How reading online changes attention
According to Julie Coiro, a reading researcher at the University of Rhode Island, moving from digital to paper and back again is only a piece of the attention puzzle: the larger and more pressing issue is how reading online is taxing kids’ attention. Online reading, Coiro noticed, complicates the comprehension process “a million-fold.”
As more and more of kids’ reading takes place online, especially for schoolwork, Coiro has been studying how kids’ brains have had to adjust. Her research, conducted on middle- and high school students as well as college students, shows that reading online requires more attention than reading a paper book. Every single action a student takes online offers multiple choices, requiring an astounding amount of self-regulation to both find and understand needed information.
Each time a student reads online content, Coiro said, they are faced with almost limitless input and decisions, including images, video and multiple hyperlinks that lead to even more information. As kids navigate a website, they must constantly ask themselves: is this the information I’m looking for? What if I click on one of the many links, will that get me closer or farther away from what I need? This process doesn’t happen automatically, she said, but the brain must work to make each choice a wise one.
“It used to be that there was a pre-reading, the reading itself, and the evaluation at the end of your chapter or at the end of a book,” Coiro said. “Now that process happens repeatedly in about 4 seconds: I choose a link. I decide whether I want to be here/I don’t want to be here, and then, where should I go next?”

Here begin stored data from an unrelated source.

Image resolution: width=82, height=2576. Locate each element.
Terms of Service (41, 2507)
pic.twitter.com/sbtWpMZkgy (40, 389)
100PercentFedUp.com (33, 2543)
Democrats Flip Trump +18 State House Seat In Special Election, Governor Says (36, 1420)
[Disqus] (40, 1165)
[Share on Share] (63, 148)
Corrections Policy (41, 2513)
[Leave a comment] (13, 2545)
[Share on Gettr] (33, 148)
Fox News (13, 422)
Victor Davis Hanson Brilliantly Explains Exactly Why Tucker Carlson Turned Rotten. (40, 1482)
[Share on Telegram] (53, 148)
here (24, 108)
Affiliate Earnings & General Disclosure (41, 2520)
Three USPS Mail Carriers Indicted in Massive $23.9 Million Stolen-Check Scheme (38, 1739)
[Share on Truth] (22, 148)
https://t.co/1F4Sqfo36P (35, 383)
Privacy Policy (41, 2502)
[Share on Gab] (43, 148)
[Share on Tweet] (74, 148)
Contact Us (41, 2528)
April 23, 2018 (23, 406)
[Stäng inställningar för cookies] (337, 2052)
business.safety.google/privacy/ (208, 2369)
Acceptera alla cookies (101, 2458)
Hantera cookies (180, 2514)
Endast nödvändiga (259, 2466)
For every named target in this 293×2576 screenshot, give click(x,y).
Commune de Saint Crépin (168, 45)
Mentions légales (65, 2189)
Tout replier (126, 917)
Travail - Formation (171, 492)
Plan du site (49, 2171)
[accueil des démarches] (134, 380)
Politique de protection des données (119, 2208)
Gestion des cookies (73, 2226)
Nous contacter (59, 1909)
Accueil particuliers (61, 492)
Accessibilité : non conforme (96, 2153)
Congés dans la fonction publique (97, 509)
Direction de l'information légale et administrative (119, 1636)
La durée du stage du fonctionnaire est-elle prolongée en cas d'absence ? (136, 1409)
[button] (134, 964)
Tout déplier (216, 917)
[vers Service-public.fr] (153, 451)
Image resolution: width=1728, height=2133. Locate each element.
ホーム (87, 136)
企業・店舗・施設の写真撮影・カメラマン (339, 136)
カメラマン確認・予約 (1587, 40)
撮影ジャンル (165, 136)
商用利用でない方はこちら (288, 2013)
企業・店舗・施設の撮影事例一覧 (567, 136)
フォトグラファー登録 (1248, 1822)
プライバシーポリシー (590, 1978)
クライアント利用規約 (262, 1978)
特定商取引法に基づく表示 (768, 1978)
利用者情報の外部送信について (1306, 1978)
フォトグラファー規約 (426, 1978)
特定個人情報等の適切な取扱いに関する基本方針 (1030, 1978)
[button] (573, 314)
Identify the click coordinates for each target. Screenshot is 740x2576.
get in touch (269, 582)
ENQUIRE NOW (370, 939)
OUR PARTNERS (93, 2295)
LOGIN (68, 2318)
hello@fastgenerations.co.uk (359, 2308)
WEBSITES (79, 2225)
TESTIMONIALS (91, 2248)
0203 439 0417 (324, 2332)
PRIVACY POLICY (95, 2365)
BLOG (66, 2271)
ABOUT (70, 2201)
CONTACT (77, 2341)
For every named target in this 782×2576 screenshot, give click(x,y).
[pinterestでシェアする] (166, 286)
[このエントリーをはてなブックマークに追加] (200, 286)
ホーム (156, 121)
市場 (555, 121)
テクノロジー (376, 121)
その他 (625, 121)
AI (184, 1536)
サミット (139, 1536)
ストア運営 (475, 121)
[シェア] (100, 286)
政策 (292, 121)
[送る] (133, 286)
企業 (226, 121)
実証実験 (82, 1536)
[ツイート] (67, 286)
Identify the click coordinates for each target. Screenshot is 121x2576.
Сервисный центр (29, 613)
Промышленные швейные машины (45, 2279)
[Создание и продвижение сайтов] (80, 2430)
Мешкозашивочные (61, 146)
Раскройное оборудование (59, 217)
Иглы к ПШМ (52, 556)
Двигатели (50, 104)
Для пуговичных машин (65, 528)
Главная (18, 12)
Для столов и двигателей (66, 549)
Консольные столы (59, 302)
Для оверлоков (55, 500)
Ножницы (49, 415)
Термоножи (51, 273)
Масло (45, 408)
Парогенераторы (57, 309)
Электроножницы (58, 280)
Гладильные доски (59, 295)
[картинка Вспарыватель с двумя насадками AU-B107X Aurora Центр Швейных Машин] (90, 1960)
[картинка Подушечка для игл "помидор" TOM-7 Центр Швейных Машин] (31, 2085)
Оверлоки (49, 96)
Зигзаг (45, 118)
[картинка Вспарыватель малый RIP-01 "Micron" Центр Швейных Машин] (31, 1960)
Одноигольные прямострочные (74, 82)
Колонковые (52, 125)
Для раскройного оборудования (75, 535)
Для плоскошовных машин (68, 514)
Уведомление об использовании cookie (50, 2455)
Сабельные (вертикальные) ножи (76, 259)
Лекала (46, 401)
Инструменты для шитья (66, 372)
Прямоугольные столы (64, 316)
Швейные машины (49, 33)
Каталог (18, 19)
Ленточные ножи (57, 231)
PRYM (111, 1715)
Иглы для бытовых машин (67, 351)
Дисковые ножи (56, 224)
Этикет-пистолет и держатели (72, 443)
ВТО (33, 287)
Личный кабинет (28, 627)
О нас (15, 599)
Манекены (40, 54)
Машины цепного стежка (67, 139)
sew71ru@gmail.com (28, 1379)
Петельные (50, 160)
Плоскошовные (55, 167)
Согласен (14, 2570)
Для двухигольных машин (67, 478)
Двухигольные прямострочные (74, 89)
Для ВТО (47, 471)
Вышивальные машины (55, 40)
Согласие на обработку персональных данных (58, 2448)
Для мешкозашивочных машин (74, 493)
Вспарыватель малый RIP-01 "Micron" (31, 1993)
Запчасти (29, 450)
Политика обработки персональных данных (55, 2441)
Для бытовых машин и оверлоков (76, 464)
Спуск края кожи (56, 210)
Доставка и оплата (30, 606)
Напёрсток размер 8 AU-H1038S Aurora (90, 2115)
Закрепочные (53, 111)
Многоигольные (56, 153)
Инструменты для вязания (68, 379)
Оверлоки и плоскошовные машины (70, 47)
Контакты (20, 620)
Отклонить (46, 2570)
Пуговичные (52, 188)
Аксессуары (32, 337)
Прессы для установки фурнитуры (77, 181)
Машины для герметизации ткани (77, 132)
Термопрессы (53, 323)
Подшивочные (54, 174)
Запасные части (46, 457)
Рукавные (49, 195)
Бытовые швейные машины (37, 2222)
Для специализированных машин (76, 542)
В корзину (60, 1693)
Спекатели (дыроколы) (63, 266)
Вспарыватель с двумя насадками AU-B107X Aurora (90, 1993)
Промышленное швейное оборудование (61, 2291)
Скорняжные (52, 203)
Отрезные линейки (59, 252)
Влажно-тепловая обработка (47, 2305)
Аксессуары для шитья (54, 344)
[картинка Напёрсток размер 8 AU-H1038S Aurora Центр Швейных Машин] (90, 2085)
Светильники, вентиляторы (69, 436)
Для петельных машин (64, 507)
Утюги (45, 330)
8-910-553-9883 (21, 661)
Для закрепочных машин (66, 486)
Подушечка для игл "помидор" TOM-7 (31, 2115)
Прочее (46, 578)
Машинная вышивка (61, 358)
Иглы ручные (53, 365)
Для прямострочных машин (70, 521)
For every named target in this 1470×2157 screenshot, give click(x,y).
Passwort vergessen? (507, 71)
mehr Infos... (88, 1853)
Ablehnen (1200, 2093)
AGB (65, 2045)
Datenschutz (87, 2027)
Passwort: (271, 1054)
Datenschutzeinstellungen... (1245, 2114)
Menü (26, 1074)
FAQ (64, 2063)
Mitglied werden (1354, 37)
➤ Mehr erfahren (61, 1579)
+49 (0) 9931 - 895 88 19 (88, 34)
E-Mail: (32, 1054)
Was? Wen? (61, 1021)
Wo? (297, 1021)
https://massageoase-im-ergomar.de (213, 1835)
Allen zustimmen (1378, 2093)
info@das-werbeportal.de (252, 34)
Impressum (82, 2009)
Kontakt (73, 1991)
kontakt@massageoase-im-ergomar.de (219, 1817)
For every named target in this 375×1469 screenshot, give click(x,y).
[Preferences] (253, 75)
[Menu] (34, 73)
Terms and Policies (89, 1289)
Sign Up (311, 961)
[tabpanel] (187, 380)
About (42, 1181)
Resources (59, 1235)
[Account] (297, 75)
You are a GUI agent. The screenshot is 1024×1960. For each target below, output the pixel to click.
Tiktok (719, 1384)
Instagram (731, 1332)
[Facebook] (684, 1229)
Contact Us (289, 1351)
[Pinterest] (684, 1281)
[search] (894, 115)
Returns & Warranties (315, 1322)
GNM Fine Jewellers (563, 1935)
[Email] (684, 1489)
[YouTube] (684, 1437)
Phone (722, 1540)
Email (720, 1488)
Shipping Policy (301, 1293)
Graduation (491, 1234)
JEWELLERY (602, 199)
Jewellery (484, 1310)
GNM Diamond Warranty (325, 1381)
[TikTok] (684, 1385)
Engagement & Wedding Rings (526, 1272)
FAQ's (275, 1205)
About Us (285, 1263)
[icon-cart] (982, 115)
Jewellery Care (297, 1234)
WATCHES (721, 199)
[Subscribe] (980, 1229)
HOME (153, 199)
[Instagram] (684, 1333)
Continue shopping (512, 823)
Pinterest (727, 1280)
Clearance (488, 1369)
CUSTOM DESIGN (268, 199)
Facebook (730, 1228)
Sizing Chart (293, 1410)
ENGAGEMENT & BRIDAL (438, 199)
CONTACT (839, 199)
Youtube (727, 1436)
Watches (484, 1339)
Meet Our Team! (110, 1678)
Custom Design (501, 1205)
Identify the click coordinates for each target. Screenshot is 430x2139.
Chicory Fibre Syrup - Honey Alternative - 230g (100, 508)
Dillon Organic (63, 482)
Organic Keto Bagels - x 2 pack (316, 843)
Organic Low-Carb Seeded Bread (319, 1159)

In one of Coiro’s studies of middle schoolers, she found that good readers on paper weren’t necessarily good readers online. The ability to generate search terms, evaluate the information and integrate ideas from multiple sources and media makes online reading comprehension, she argues, a critical set of skills that builds on those required to read a physical book.
“We make the assumption that we’re going to keep them safe and protected if we have kids read mostly in the print world,” Coiro said. “And if they’re good readers in that world, they’re just going to naturally be a good reader in a complex online world. That’s so not the case.”
To navigate a new world straddled between digital and physical reading, adults are finding ways to try and balance both. Though there is plenty of distracting media out there vying for kids’ attention, digital reading companies like Epic! are trying to keep the reading experience as close to a real book as possible. Suren Markosian, Epic!’s co-founder and CEO, created the app in part for his own young children. He said they made a conscious choice to keep ads, video content and hyperlinks outside of the book-reading experience. “Once inside a book, you get a full-screen view,” he said. “You are basically committing to reading the book and nothing else.”
Some teachers have taken a more aggressive approach toward making space for reading, taking Willingham’s advice to talk to students head-on about putting down digital devices. Jarred Amato, a high school ELA teacher in Nashville, Tennessee, created a 24-hour digital cleanse for his freshman to crack the surface of what he calls their “smartphone addiction.”